There are a number of approaches to reducing data dimensionality, some using so-called autoencoders. These are neural networks that create lower-dimensionality representations of the data. “The problem is that most of the techniques used, including those involving autoencoders, operate locally. They care about the position of a data point relative to the neighboring points, but the large-scale structure is lost,” Cherniavskii said. “What we did is we supplemented the autoencoder with a new additional loss function. Its sole purpose is to minimize topological discrepancy between the initial dataset and its low-dimensional representation. At loss equal to zero, the ‘shape’ of the visualization is guaranteed to match that of the original.”
The team tested to what extent dataset topology is preserved using multiple metrics that capture how well the relative positions of the data points in general — not just those in the immediate neighborhood — are retained.

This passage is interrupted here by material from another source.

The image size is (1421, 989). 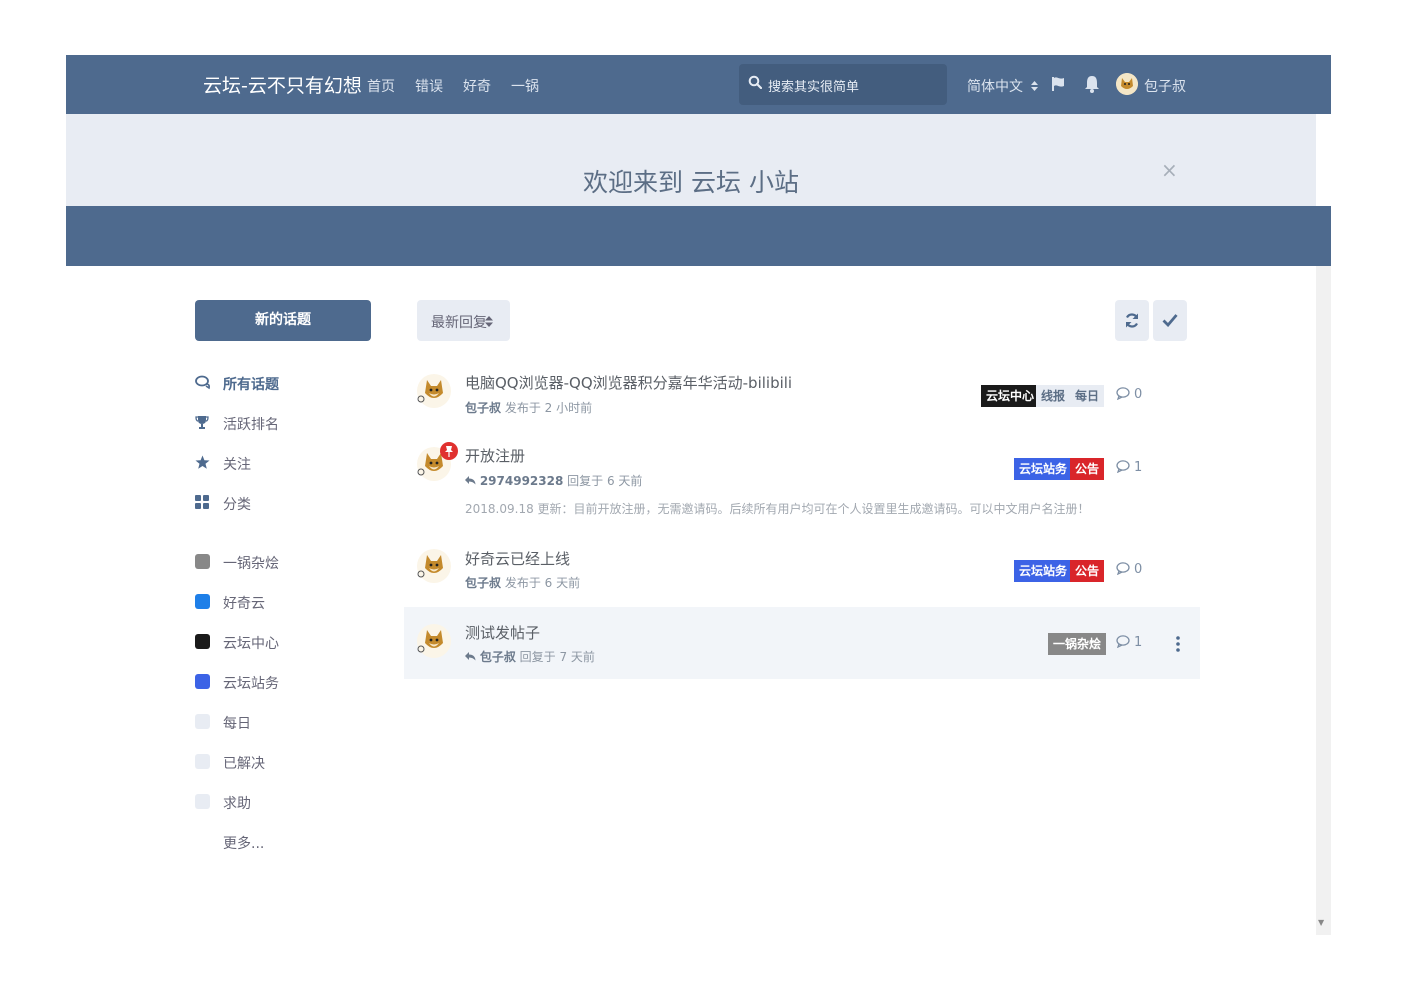 I want to click on top-header: 云坛-云不只有幻想 首页 错误 好奇 一锅 搜索其实很简单 简体中文 包子叔, so click(x=698, y=84).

The test, which encompassed datasets of varying nature, confirmed that the team’s solution outperformed all the most popular methods for dimensionality reduction (see image above).
“Topological data analysis is becoming an increasingly popular tool for investigating the properties of multidimensional data. We expect that the method we have developed and other similar approaches will become the standard in the nearest future,” study co-author Professor Evgeny Burnaev of Skoltech Applied AI and AIRI said.